In interaction, bodies align.
orientation shifts toward others
gaze tracks attention
posture adjusts in relation to participants
movement synchronises across individuals
This alignment is not meaning.
It is:
social value enacted through coordination
Bodies become mutually responsive.
They form:
patterns of engagement
gradients of involvement
configurations of stance
But these remain within value.
4. No Semiosis Required
At this point, nothing like meaning has been introduced.
There are:
differentiated fields of perception
stabilised patterns of response
coordinated alignment across individuals
But there is no:
symbolic classification
propositional structure
construal of experience
The body is fully active here.
And yet:
no semiosis is required.
5. The Entry of Semiotic Systems
Semiotic systems—such as language—enter from a different stratum.
They do not arise from the body.
They operate through it.
Speech, for example, requires:
vocal tract
breath control
articulatory movement
But the body does not generate meaning on its own.
It:
realises and supports systems that do.
6. Realisation Without Identity
This introduces a crucial distinction:
the body realises semiotic processes
but is not identical with them
A spoken utterance depends on:
bodily articulation
But its meaning is not located in:
muscle movement
airflow
vibration
Similarly, gesture may accompany speech.
But the presence of gesture does not make it:
a system of meaning in itself.
7. Multiple Systems, One Interface
At any given moment, the body may be participating in multiple systems:
biological value (movement, perception)
social coordination (alignment, stance)
linguistic processes (speech)
epilinguistic systems (diagrammatic gesture, mime)
These do not merge into one.
They remain distinct.
What unifies them is not their nature, but their location:
they are all enacted through the body.
8. Coupling Without Collapse
The body enables coupling.
But coupling does not mean fusion.
biological processes continue as biological
social coordination remains value-based
semiotic systems operate through construal
They interact without becoming the same kind of thing.
The body is where this interaction occurs:
without collapsing the distinctions between systems.

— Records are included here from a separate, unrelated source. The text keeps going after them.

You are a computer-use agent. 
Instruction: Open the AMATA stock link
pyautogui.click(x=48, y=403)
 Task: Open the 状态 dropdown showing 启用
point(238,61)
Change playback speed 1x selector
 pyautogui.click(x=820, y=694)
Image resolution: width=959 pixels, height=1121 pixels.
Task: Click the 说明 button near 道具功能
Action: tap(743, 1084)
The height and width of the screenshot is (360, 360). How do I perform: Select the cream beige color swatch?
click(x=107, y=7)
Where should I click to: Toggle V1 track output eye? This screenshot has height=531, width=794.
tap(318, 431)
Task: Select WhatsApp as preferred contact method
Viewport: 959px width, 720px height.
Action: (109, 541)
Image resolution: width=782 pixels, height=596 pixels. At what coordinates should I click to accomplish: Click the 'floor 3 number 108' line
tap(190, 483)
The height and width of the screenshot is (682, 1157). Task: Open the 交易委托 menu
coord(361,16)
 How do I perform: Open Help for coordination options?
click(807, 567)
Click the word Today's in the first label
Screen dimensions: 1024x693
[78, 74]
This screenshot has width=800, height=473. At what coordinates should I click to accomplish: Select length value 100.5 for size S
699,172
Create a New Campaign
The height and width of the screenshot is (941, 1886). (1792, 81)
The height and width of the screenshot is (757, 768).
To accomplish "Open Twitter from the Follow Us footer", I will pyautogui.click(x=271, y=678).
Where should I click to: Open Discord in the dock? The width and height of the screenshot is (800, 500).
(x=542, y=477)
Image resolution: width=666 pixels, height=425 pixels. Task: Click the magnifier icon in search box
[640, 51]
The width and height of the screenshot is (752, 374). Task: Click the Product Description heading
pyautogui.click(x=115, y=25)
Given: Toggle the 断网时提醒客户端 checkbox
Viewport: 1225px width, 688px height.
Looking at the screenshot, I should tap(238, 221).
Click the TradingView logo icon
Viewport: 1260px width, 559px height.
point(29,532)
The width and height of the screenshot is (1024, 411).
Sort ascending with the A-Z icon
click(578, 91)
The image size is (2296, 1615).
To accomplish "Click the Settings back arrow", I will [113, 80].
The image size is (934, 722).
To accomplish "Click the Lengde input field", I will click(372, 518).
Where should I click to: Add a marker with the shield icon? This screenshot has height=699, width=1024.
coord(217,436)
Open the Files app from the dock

9. Rethinking Gesture and Posture
From this perspective, gesture and posture are not systems.
They are:
forms of bodily activity
modes of participation
configurations of movement and position
What they are depends on:
how they are coupled.
The same gesture can be:
a biological adjustment
a social alignment
part of linguistic synchrony
part of semiotic construal
There is no single answer to “what it means.”
10. A Second Position
The argument can now be stated clearly:
the body is a material interface that enables the coupling of biological value, social coordination, and semiotic systems, without itself constituting a semiotic system.
11. What Follows
If the body is an interface rather than a system, then the next step is to examine:
what bodily activity looks like before it is coupled with meaning.
Not gesture as communication.
Not posture as expression.
But:
movement and stance as configurations of value.
That is where the analysis must now turn.